─── Data excerpts

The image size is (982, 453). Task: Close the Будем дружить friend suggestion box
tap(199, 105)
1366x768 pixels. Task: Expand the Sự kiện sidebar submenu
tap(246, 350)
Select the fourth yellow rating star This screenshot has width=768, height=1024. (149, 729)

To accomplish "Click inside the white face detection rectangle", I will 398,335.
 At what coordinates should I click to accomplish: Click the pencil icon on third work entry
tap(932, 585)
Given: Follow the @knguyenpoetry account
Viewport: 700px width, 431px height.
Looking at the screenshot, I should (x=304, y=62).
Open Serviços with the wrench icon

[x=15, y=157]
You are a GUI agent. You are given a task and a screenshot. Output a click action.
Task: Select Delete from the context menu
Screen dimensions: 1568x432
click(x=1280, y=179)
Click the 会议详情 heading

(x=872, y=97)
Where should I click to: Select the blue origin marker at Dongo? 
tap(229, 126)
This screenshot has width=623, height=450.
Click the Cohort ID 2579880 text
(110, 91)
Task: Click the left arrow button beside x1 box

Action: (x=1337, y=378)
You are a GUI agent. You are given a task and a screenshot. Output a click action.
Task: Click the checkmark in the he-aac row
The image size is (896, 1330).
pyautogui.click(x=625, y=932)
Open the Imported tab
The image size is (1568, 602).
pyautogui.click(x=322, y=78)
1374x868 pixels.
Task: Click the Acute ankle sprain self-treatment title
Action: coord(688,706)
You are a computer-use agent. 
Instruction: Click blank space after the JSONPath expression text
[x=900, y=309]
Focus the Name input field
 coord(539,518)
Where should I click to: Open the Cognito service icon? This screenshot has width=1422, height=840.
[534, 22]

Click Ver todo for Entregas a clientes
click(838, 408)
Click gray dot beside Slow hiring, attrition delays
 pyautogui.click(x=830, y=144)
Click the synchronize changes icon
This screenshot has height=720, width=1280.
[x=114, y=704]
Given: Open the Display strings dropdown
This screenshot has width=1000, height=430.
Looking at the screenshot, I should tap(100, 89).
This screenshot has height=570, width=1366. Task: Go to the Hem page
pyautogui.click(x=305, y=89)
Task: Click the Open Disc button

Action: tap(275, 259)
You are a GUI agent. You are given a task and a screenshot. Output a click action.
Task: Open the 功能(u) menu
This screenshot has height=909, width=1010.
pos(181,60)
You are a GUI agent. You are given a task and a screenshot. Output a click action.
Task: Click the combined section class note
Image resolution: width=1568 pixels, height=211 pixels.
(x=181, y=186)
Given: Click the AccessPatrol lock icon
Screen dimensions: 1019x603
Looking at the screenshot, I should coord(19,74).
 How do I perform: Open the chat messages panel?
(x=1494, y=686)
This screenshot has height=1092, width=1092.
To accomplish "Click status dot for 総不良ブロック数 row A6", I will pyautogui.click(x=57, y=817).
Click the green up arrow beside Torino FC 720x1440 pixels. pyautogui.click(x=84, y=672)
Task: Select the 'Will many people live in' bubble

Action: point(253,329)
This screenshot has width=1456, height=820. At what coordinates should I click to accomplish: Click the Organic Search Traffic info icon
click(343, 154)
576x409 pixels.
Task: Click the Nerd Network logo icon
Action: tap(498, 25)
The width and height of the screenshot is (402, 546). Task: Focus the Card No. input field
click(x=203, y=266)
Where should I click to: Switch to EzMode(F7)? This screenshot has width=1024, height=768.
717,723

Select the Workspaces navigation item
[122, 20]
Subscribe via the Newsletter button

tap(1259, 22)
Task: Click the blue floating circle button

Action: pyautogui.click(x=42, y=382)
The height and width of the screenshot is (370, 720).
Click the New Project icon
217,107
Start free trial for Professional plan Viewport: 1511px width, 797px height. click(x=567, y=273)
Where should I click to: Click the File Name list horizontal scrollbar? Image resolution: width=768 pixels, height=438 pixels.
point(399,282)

──────

**Task prompt:**
Would you copy each line of the data exactly as it appears above?

**Written solution:**
The image size is (982, 453). Task: Close the Будем дружить friend suggestion box
tap(199, 105)
1366x768 pixels. Task: Expand the Sự kiện sidebar submenu
tap(246, 350)
Select the fourth yellow rating star This screenshot has width=768, height=1024. (149, 729)

To accomplish "Click inside the white face detection rectangle", I will 398,335.
 At what coordinates should I click to accomplish: Click the pencil icon on third work entry
tap(932, 585)
Given: Follow the @knguyenpoetry account
Viewport: 700px width, 431px height.
Looking at the screenshot, I should (x=304, y=62).
Open Serviços with the wrench icon

[x=15, y=157]
You are a GUI agent. You are given a task and a screenshot. Output a click action.
Task: Select Delete from the context menu
Screen dimensions: 1568x432
click(x=1280, y=179)
Click the 会议详情 heading

(x=872, y=97)
Where should I click to: Select the blue origin marker at Dongo? 
tap(229, 126)
This screenshot has width=623, height=450.
Click the Cohort ID 2579880 text
(110, 91)
Task: Click the left arrow button beside x1 box

Action: (x=1337, y=378)
You are a GUI agent. You are given a task and a screenshot. Output a click action.
Task: Click the checkmark in the he-aac row
The image size is (896, 1330).
pyautogui.click(x=625, y=932)
Open the Imported tab
The image size is (1568, 602).
pyautogui.click(x=322, y=78)
1374x868 pixels.
Task: Click the Acute ankle sprain self-treatment title
Action: coord(688,706)
You are a computer-use agent. 
Instruction: Click blank space after the JSONPath expression text
[x=900, y=309]
Focus the Name input field
 coord(539,518)
Where should I click to: Open the Cognito service icon? This screenshot has width=1422, height=840.
[534, 22]

Click Ver todo for Entregas a clientes
click(838, 408)
Click gray dot beside Slow hiring, attrition delays
 pyautogui.click(x=830, y=144)
Click the synchronize changes icon
This screenshot has height=720, width=1280.
[x=114, y=704]
Given: Open the Display strings dropdown
This screenshot has width=1000, height=430.
Looking at the screenshot, I should tap(100, 89).
This screenshot has height=570, width=1366. Task: Go to the Hem page
pyautogui.click(x=305, y=89)
Task: Click the Open Disc button

Action: tap(275, 259)
You are a GUI agent. You are given a task and a screenshot. Output a click action.
Task: Open the 功能(u) menu
This screenshot has height=909, width=1010.
pos(181,60)
You are a GUI agent. You are given a task and a screenshot. Output a click action.
Task: Click the combined section class note
Image resolution: width=1568 pixels, height=211 pixels.
(x=181, y=186)
Given: Click the AccessPatrol lock icon
Screen dimensions: 1019x603
Looking at the screenshot, I should coord(19,74).
 How do I perform: Open the chat messages panel?
(x=1494, y=686)
This screenshot has height=1092, width=1092.
To accomplish "Click status dot for 総不良ブロック数 row A6", I will pyautogui.click(x=57, y=817).
Click the green up arrow beside Torino FC 720x1440 pixels. pyautogui.click(x=84, y=672)
Task: Select the 'Will many people live in' bubble

Action: point(253,329)
This screenshot has width=1456, height=820. At what coordinates should I click to accomplish: Click the Organic Search Traffic info icon
click(343, 154)
576x409 pixels.
Task: Click the Nerd Network logo icon
Action: tap(498, 25)
The width and height of the screenshot is (402, 546). Task: Focus the Card No. input field
click(x=203, y=266)
Where should I click to: Switch to EzMode(F7)? This screenshot has width=1024, height=768.
717,723

Select the Workspaces navigation item
[122, 20]
Subscribe via the Newsletter button

tap(1259, 22)
Task: Click the blue floating circle button

Action: pyautogui.click(x=42, y=382)
The height and width of the screenshot is (370, 720).
Click the New Project icon
217,107
Start free trial for Professional plan Viewport: 1511px width, 797px height. click(x=567, y=273)
Where should I click to: Click the File Name list horizontal scrollbar? Image resolution: width=768 pixels, height=438 pixels.
point(399,282)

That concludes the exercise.